We have had an 800 number for several years which is provided for current customers, quote requests and customer service needs . However, the second it was put on the website we ran in to some problems with scammers trying to scam our domain names and other types of scammy phone calls. We found it more beneficial to provide it only to actual customers or potential customers so the lines would be free for them.


----------



## splathead (Dec 4, 2005)

Interesting, I haven't heard of problems like this before. Although I shouldn't be surprised, I know there can be problems when you list your email address.

I have heard that once you get on scammers lists like that, your info and sold and resold so it might not do any good at this point to remove the 800#.


----------



## lifestar (Mar 18, 2007)

splathead said:


> Interesting, I haven't heard of problems like this before. Although I shouldn't be surprised, I know there can be problems when you list your email address.
> 
> I have heard that once you get on scammers lists like that, your info and sold and resold so it might not do any good at this point to remove the 800#.

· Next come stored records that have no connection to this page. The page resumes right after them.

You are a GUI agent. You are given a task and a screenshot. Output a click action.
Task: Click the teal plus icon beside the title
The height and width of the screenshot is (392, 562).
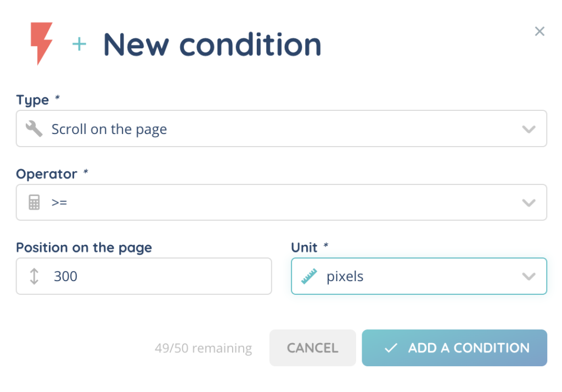pyautogui.click(x=80, y=44)
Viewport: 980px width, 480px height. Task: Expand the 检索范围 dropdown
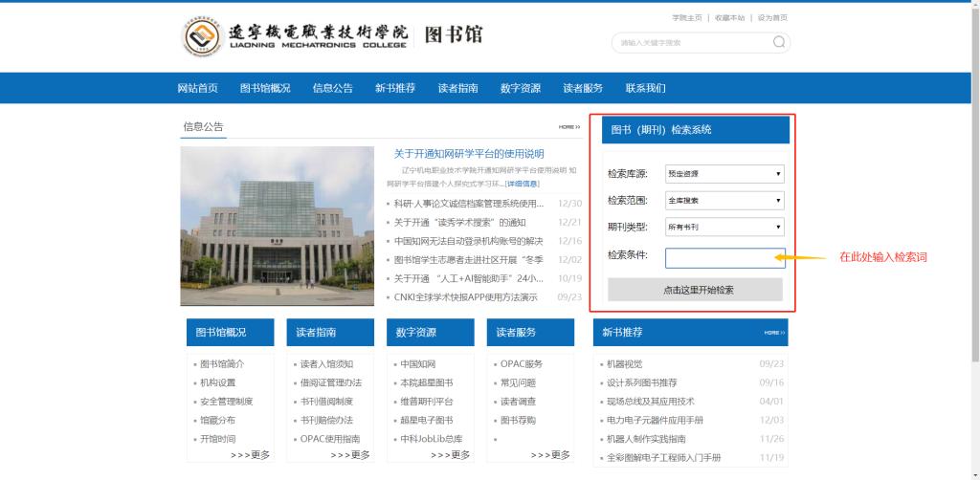(724, 201)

Once we removed the number from the website- the problems disappeared within a few days- would love to be able to list it again to broaden our horizons.


----------



## karlking85 (Sep 26, 2007)

I think any time you open a new business you are instantly throwing the cal out there to all the spammers and scammers, it just cannot be avoided. As annoying as it may be, it's not worth losing business over, and if you believed it was worth having the 800 number in the first place, then taking it down would seem counterproductive to me.


----------



## lifestar (Mar 18, 2007)

karlking85 said:


> I think any time you open a new business you are instantly throwing the cal out there to all the spammers and scammers, it just cannot be avoided. As annoying as it may be, it's not worth losing business over, and if you believed it was worth having the 800 number in the first place, then taking it down would seem counterproductive to me.


Well we have been in business since 1999 but did not put the 800 number up until 2005- got so slammed with scammy phone calls that our regular customers could not get through and would have to leave voice messages. It was best for us to take the number off of the website and offer it to our potential customers and/or current customers. Maybe we just had some bad luck- would like some feedback as to how others have dealt with situations such as this as we know it would be beneficial to have the number available to those that don't do email.


----------



## karlking85 (Sep 26, 2007)

Maybe it was just a rough patch....hard telling. Either way, I hope it works out for you, I know it has to be frustrating to deal with, especially with a high volume of calls from customers.


----------



## Poe-Boy (Oct 8, 2007)

I'm wondering...

for those indicating that you only provided your 800 # to customers and potential customers. How did you provide it to POTENTIAL customers without putting it on your website?

I've been considering an 800#, but since I work full-time, my customers or potential customers would be getting a vox-mail most of the time. I almost feel that's worse than not providing an 800 # at all.

So, if any can answer my question above, I would appreciate it.


----------



## SeasonEnds (Sep 9, 2007)

Do people still have cell phone plans that don't offer free long distance? I don't know if I could really justify this expense.


----------



## ChristyC (Feb 12, 2008)

With cell phones, the customer is still having the minutes come out of their plan, even if they have free long distance.


----------